:: Quoted text ::

--- START ---

That is true - if you are extending the base controller, extending anything else doesn't give you this enforcement anyway as the parent has implemented the method anyway. But yeah, I see what you are saying.
Further, I don't think using state would be as easy as you make it seem once those methods are static. If the API assumes that those methods are static, you'd have to do a lot of back twisting to introduce state within that object, without resorting to some sort of singleton pattern.
The API wouldn't be making that assumption. It's purely up to the callback (this class in this case) whether it chooses to pass an instantiated object or the class name the API registered route. The point is the API doesn't need anything to use as a route controller to have state - everything is passed to the specific method just as get_items that you need to handle the request.

--- END ---

:: Entries supplied ::

--- START ---

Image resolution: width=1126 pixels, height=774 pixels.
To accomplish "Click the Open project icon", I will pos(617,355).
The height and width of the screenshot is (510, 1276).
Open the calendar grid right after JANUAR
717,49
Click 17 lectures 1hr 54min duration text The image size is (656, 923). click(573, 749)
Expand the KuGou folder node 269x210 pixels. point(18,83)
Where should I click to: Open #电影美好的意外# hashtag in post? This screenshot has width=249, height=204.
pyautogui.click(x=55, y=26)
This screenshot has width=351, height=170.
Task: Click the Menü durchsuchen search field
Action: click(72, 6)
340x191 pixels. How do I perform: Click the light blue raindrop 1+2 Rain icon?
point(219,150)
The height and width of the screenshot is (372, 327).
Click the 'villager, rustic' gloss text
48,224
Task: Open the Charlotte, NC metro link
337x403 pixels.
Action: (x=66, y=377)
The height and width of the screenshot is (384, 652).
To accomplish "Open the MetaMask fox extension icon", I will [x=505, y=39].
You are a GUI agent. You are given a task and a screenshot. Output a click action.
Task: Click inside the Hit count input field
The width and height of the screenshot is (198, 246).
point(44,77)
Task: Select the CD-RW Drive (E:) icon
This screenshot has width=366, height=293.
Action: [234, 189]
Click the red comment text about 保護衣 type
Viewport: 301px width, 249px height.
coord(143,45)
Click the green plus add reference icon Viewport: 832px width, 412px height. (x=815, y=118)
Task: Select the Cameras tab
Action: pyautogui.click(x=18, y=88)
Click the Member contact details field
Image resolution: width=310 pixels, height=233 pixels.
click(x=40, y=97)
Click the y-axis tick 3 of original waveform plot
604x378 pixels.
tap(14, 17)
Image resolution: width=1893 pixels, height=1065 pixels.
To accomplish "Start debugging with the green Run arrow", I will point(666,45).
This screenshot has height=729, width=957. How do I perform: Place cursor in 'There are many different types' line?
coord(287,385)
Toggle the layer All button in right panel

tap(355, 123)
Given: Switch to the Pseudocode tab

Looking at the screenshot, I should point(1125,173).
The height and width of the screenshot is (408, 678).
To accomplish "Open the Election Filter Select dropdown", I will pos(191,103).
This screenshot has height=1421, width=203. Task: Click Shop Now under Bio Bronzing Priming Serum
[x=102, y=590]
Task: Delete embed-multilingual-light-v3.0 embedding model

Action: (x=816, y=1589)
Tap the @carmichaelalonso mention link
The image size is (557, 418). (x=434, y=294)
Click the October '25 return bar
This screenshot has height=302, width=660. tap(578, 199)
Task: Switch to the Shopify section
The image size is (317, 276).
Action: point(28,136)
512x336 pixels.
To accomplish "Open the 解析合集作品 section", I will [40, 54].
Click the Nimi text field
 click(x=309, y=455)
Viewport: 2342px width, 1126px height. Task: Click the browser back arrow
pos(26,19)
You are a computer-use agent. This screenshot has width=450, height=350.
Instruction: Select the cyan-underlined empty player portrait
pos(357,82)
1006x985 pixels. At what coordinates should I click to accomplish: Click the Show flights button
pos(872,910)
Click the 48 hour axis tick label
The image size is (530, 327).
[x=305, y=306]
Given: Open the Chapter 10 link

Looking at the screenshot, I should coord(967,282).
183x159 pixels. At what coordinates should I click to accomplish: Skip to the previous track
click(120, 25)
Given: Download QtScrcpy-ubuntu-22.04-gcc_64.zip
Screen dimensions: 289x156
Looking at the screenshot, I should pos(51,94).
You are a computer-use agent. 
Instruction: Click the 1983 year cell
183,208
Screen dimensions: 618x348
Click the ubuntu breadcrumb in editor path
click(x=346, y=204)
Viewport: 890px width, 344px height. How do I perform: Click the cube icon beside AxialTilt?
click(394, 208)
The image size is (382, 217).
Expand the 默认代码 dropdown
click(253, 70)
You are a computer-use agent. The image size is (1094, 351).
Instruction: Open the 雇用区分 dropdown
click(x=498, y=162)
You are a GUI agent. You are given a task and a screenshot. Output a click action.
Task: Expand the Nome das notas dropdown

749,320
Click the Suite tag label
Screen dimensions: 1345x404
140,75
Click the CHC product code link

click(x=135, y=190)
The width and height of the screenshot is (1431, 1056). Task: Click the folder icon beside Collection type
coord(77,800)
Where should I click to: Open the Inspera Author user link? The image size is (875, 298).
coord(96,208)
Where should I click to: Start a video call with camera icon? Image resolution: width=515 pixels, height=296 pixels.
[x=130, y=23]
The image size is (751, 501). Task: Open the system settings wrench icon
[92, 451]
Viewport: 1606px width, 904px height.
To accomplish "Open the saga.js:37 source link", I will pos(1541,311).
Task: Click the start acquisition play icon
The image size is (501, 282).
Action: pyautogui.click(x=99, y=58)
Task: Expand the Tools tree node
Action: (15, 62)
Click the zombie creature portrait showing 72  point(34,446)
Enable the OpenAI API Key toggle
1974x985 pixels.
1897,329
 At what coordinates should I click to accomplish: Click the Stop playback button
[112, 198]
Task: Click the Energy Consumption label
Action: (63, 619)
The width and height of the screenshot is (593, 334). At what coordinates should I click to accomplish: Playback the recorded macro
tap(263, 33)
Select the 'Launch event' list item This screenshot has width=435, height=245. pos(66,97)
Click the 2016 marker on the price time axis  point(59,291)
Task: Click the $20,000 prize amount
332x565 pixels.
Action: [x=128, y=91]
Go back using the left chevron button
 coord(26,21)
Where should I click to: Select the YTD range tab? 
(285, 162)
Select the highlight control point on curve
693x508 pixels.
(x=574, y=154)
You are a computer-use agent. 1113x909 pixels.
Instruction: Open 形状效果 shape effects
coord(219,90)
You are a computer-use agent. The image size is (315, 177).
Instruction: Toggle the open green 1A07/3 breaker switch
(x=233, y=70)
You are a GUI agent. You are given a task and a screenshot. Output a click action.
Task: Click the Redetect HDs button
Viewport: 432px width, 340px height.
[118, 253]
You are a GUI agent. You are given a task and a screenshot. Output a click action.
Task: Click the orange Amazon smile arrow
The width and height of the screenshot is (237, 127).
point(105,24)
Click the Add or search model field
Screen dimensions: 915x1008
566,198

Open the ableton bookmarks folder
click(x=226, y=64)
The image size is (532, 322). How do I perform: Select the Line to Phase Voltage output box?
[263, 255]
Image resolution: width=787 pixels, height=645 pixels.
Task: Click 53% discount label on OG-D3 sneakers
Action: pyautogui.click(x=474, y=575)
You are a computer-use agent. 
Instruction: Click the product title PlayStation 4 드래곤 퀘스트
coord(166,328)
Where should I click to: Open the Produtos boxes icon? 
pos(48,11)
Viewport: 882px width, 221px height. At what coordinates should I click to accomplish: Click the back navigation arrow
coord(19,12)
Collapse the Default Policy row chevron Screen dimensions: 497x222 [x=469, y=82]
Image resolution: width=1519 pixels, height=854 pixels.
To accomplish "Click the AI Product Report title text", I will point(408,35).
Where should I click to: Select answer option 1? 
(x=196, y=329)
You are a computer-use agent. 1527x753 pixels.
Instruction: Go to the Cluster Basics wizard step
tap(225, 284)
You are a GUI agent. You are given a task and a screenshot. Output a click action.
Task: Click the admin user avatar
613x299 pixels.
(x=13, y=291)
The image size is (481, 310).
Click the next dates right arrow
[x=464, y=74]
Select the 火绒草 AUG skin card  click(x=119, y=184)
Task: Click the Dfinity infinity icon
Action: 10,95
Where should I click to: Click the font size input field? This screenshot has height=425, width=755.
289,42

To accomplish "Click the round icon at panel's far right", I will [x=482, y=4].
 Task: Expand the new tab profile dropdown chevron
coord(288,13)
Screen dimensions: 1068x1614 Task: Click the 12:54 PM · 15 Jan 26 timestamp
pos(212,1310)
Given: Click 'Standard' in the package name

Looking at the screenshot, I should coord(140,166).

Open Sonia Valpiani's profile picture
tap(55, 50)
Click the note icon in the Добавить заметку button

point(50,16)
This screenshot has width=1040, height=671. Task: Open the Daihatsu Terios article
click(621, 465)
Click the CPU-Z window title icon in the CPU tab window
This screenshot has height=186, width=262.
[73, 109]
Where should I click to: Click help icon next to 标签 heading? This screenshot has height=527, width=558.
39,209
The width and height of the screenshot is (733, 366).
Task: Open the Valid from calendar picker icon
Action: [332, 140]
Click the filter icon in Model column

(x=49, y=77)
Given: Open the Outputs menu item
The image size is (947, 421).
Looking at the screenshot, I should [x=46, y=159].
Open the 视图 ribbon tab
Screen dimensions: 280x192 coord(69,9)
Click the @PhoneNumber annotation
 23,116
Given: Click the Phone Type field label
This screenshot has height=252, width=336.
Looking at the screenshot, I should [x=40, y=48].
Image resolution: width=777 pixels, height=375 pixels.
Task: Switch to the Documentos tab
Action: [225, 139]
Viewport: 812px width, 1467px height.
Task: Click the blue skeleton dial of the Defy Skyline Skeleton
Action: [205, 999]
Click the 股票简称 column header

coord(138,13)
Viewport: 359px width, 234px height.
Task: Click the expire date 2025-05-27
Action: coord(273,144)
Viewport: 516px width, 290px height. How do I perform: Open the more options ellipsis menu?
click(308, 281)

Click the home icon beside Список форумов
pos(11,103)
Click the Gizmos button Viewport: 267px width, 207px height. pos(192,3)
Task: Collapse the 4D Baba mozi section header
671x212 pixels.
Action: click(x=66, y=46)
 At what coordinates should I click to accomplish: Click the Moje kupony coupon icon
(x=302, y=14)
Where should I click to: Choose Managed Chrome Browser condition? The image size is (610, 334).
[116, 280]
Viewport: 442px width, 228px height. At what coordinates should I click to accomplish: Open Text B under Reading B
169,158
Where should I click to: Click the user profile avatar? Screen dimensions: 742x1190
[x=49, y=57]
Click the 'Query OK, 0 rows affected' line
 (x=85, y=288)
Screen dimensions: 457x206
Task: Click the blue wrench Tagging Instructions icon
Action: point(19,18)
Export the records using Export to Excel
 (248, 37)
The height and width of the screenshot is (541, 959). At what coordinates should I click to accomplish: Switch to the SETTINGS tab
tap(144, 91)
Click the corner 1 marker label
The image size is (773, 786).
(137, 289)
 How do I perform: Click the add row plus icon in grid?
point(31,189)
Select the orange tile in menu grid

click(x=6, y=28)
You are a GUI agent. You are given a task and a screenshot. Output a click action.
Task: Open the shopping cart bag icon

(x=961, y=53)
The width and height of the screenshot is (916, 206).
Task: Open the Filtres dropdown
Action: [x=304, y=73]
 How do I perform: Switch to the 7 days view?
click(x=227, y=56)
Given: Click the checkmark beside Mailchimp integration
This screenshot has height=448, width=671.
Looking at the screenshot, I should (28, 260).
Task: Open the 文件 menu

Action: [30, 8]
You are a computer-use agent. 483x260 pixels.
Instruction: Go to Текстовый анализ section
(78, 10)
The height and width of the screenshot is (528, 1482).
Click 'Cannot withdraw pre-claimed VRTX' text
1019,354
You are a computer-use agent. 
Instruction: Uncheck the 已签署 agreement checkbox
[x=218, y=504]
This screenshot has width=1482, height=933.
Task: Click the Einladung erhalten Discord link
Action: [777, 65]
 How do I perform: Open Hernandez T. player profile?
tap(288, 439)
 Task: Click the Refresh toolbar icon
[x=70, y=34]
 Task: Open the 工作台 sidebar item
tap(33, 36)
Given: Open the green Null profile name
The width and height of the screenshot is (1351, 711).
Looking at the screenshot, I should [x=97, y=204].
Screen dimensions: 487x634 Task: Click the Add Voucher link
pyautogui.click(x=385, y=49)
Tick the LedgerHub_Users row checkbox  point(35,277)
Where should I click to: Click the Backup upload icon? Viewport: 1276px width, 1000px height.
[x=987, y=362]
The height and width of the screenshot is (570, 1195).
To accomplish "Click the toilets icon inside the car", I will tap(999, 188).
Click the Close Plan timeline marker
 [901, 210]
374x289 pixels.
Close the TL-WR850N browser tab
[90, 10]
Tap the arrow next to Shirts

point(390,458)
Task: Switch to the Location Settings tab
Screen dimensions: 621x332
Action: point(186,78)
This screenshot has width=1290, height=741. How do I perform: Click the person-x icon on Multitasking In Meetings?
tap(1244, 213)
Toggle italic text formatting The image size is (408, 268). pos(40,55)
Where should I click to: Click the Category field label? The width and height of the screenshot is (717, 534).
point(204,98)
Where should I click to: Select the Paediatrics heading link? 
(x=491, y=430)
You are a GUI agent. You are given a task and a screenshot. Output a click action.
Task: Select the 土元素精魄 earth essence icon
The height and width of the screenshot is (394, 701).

--- END ---

:: What to do ::
a – In the discussion of static controller methods, which pattern is named as the thing to avoid resorting to when introducing state?
b – Reproduce the part of the discussion of static controller methods that opens with the words containing "Further, I don't" and closes with "of singleton pattern.".
c – Resume the discussion of static controller methods after its last sentence.

:: Solved problems ::
a – A singleton pattern.

b –
Further, I don't think using state would be as easy as you make it seem once those methods are static. If the API assumes that those methods are static, you'd have to do a lot of back twisting to introduce state within that object, without resorting to some sort of singleton pattern.

c –
I'm happy to go with using instantiation if that can practically make things easier - however we need to make sure cross calling Endpoint Controllers is easy - I don't want to have to instantiate a WP_JSON_Taxonomy_Controller and set up a bunch of stuff to re-use get_items, my idea with keeping the methods static would mean it would always be easier to cross call as it means you have to pass everything that's required to the method, as it's "not allowed" to use state. Maybe we can just be careful when writing the methods that it's still easy to re-use internally to solve that.
In all of this, I actually don't see any need for any state across the controller which is why maybe I am making it out to be easier than you think it would be to achieve this. I see the controller class as a means of wrapping up related callback handlers and giving us subclassing to give us some DRYness, but for most intents and purposes they are self contained functions rather than instance methods to act on the data of the object (ala OOP principles).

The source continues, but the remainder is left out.